Enfin, pour réduire drastiquement les risques d’accidents, les centrales nucléaires françaises sont contrôlées et surveillées par l’ASN (Agence de Sureté Nucléaire) et les experts techniques de l’IRSN afin de s’assurer du respect des exigences de la réglementation en matière de sûreté nucléaire. Cette surveillance se traduit par de nombreuses inspections ainsi que la rédaction de dossiers de sureté, véritable feuille de route pour les exploitants du nucléaire[1].

… Et indispensable au développement du renouvelable

Les « anti-nucléaires » prônent une sortie complète du nucléaire d’ici 2050 et un mix électrique entièrement renouvelable. Cette solution ne semble toutefois pas envisageable puisque les énergies renouvelables (qui rejettent autant voire plus de CO2 que le nucléaire) seraient incapables de répondre au besoin d’une production d’électricité fiable, pilotable et massive.

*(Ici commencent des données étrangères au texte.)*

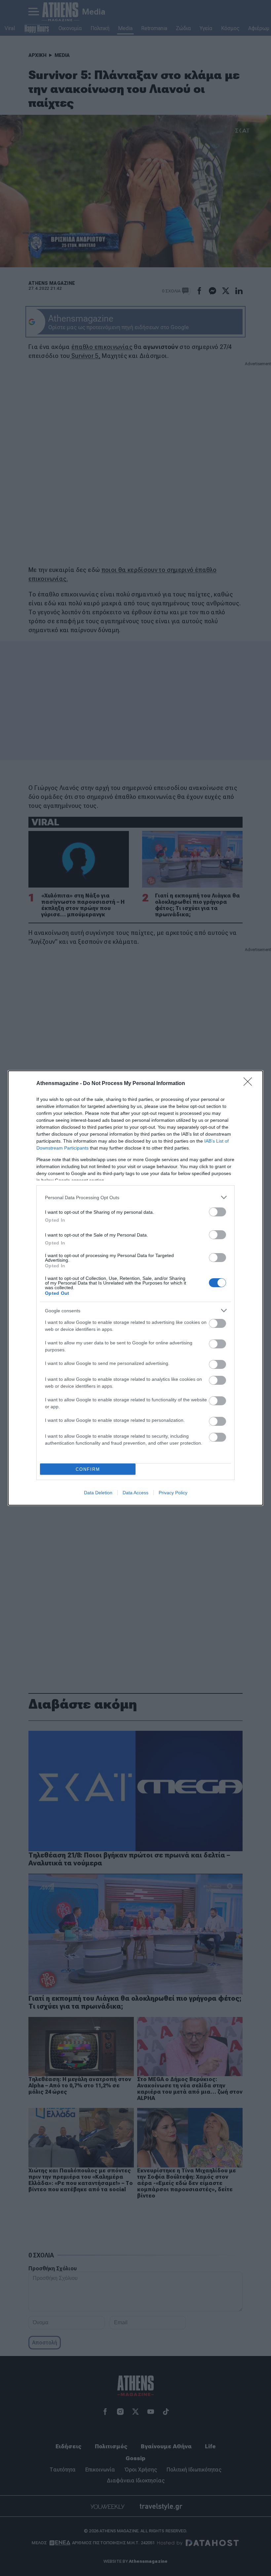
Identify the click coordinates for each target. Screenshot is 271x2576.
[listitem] (135, 1197)
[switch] (217, 1211)
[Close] (250, 1083)
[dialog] (135, 1288)
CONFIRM (88, 1469)
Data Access (135, 1492)
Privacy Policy (173, 1492)
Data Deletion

A titre d’exemple, une capacité de production totale de l’ordre de 29 GW de nucléaire correspond à une capacité de production de 110 GW d’éolien onshore (environ 4 fois plus que le nucléaire) ou de 220 GW de solaire photovoltaïque (environ 7 fois plus) compte tenu de l’intermittence de la production d’électricité issue de ces énergies.

Pour lutter efficacement contre le réchauffement climatique, pourquoi ne pas s’appuyer  sur la complémentarité de toutes les énergies bas-carbone, qu’elles soient nucléaires et renouvelables ?

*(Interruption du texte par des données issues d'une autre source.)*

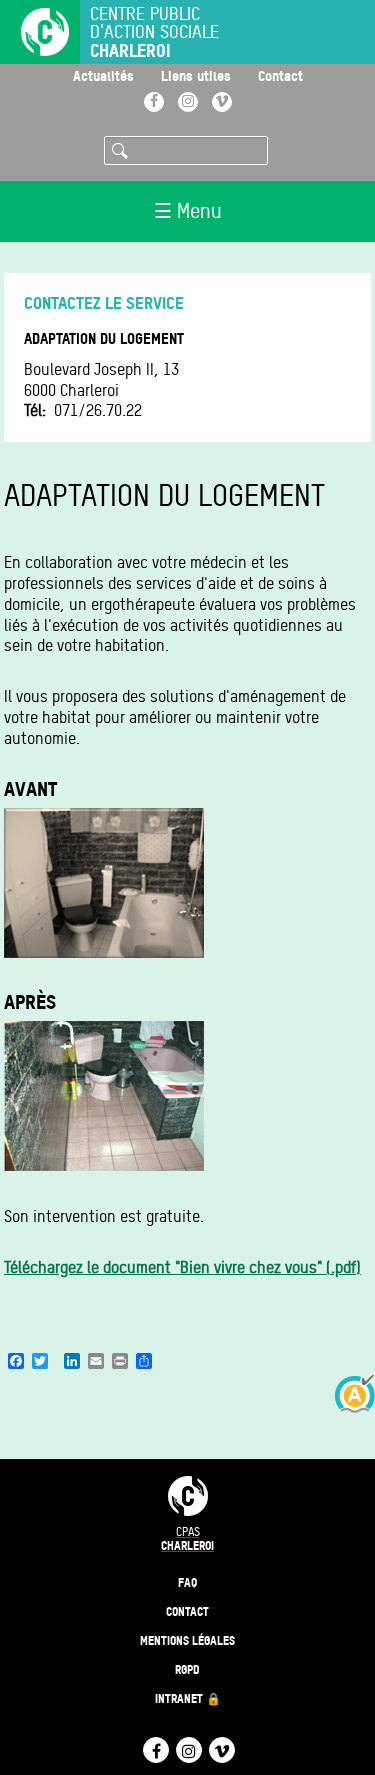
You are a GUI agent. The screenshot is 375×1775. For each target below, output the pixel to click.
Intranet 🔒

Ces deux approches pourraient être complémentaires, d’autant que remplacer à court-moyen termes l’énergie nucléaire par du renouvelable pourrait avoir de lourdes conséquences financières sans réelle valeur ajoutée pour le climat. L’échec du plan d’investissement massif engagé par l’Allemagne en est la parfaite illustration : la perte de capacité de production d’électricité engendrée par fermeture des centrales nucléaires n’a pas été compensée par le seul développement des énergies renouvelables (capacité trop faible) mais également par les centrales à charbon hautement polluantes.

Le nucléaire, en plus de fournir une électricité décarbonée à moindre coût, est un socle indispensable pour le développement des énergies renouvelables car il permet de sécuriser la production d’électricité en palliant les intermittences de ces dernières.

L’enjeu climatique pour la France, dont l’électricité est déjà décarbonée (94%), n’est donc pas de sortir du nucléaire, mais bien de l’exploiter aux côtés des ENR pour décarboner d’autres secteurs consommateurs d’énergie fossile tels que les transports ou l’habitat.